Abstract

BACKGROUND: Pemphigus vulgaris is an autoimmune bullous dermatoses of skin and mucosa characterized by loss of adhesion between keratinocytes, a process known as acantholysis. Apoptosis, programmed cell death, may participate in pathogenesis of intercellular detachment and loss of cell-matrix interaction.
OBJECTIVE
This study was designed to investigate the induction of apoptosis in the pemphigus lesional epidermis and to elucidate the mechanism of apoptosis induced by pemphigus sera.
METHODS
Hoechst 33342 staining was performed to determine the induction of apoptosis in the pemphigus lesional epidermis. In addition, we used HaCaT cells treated with pemphigus sera and analyzed the expression of caspase-3, caspase-8, caspase-9 and bcl-2, bcl-xL, bax, bak by the RT-PCR method.
RESULTS
In Hoechst 33342 staining, typical findings of apoptosis were observed in the pemphigus lesional epidermis showing acantholysis.
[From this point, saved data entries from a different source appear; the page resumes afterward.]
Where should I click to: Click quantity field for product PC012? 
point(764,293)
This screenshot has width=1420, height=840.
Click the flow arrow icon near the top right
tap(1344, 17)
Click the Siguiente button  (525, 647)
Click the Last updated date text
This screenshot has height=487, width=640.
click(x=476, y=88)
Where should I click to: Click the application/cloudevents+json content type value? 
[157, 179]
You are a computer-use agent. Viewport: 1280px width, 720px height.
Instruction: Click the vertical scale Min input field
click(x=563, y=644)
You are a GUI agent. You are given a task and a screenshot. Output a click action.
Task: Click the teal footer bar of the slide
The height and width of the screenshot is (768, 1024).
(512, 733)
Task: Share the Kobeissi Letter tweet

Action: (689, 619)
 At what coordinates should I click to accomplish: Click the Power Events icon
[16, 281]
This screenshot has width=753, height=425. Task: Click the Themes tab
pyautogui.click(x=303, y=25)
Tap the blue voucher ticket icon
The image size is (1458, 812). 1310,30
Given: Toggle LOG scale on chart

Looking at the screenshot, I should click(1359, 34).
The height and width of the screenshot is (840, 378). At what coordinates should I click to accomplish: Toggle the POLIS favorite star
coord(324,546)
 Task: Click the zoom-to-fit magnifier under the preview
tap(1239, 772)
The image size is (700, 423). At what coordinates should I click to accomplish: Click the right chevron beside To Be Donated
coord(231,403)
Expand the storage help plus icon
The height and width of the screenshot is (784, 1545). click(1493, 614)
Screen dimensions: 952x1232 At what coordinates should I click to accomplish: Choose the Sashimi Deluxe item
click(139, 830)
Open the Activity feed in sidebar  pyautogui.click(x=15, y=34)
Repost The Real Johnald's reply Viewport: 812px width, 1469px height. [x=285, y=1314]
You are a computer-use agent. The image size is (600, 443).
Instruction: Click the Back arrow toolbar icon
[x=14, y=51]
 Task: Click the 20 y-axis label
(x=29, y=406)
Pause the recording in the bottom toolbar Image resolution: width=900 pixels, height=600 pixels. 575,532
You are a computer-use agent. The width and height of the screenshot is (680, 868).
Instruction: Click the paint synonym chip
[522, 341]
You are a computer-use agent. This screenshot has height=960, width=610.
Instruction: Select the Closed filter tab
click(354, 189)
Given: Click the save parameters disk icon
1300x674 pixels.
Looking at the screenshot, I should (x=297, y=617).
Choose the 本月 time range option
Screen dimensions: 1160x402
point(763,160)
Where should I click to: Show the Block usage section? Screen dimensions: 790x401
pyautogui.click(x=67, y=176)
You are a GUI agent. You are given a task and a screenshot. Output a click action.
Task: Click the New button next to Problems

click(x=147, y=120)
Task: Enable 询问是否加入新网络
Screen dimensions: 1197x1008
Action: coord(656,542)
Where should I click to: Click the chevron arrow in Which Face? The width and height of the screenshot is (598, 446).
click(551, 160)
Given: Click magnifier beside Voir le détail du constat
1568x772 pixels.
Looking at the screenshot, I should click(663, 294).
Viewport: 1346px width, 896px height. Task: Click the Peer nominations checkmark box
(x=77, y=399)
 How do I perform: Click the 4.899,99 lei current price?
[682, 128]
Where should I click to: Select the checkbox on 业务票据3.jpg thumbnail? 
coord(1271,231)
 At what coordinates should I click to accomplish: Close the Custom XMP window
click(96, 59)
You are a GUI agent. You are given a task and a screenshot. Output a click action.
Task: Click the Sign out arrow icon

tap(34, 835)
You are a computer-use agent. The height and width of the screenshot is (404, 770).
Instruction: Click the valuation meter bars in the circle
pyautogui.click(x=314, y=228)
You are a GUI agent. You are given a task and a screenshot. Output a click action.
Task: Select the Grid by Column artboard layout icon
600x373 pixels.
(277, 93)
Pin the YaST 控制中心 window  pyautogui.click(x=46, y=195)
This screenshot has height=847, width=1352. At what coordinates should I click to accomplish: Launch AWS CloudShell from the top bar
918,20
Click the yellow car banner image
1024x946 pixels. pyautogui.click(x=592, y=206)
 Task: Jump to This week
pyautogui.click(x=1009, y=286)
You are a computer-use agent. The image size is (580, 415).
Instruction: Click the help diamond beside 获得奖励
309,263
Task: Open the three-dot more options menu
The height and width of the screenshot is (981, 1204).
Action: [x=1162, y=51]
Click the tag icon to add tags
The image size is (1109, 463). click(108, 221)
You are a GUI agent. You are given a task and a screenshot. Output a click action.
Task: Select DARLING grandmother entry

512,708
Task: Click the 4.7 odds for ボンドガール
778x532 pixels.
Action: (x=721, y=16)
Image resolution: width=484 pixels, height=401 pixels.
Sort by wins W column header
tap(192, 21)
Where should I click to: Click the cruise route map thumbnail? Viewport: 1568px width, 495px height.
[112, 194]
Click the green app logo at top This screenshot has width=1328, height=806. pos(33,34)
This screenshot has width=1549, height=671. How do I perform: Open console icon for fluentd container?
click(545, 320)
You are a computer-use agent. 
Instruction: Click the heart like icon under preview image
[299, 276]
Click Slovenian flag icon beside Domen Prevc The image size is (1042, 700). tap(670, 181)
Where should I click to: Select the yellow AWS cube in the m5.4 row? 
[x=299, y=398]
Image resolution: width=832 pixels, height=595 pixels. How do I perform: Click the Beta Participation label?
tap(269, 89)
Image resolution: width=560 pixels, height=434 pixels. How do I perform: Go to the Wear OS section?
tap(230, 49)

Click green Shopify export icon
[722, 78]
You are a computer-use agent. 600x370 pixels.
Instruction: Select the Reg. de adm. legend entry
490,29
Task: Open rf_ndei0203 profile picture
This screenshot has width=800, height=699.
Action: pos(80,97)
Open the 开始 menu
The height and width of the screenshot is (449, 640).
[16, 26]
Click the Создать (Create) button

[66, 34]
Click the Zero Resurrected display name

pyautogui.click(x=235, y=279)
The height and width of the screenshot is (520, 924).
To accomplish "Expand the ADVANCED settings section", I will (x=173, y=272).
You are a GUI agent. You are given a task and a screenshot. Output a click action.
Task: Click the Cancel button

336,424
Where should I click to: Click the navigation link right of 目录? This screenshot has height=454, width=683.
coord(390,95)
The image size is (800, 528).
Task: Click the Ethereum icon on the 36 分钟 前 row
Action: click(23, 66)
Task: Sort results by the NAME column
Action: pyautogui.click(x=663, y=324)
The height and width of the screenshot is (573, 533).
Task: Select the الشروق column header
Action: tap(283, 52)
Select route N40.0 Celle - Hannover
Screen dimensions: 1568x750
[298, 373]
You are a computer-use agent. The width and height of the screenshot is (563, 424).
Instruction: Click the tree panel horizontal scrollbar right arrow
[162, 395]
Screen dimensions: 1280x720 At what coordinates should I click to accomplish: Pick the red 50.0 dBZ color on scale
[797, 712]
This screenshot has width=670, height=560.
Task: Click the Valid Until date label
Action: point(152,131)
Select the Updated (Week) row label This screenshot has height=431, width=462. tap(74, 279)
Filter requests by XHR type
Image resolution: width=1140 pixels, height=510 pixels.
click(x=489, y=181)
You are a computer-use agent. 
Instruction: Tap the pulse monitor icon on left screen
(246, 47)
RT-PCR showed the upregulation of caspase group (caspase-3, caspase-8, caspase-9), the downregulation of antiapoptotic bcl-2 family (bcl-2, bcl-xL) and the upregulation of proapoptotic bcl-2 family (bax, bak).
CONCLUSION
These results suggest that apoptosis may be associated with acantholysis of pemphigus lesional epidermis and may play an important role in the pathogenesis of pemphigus.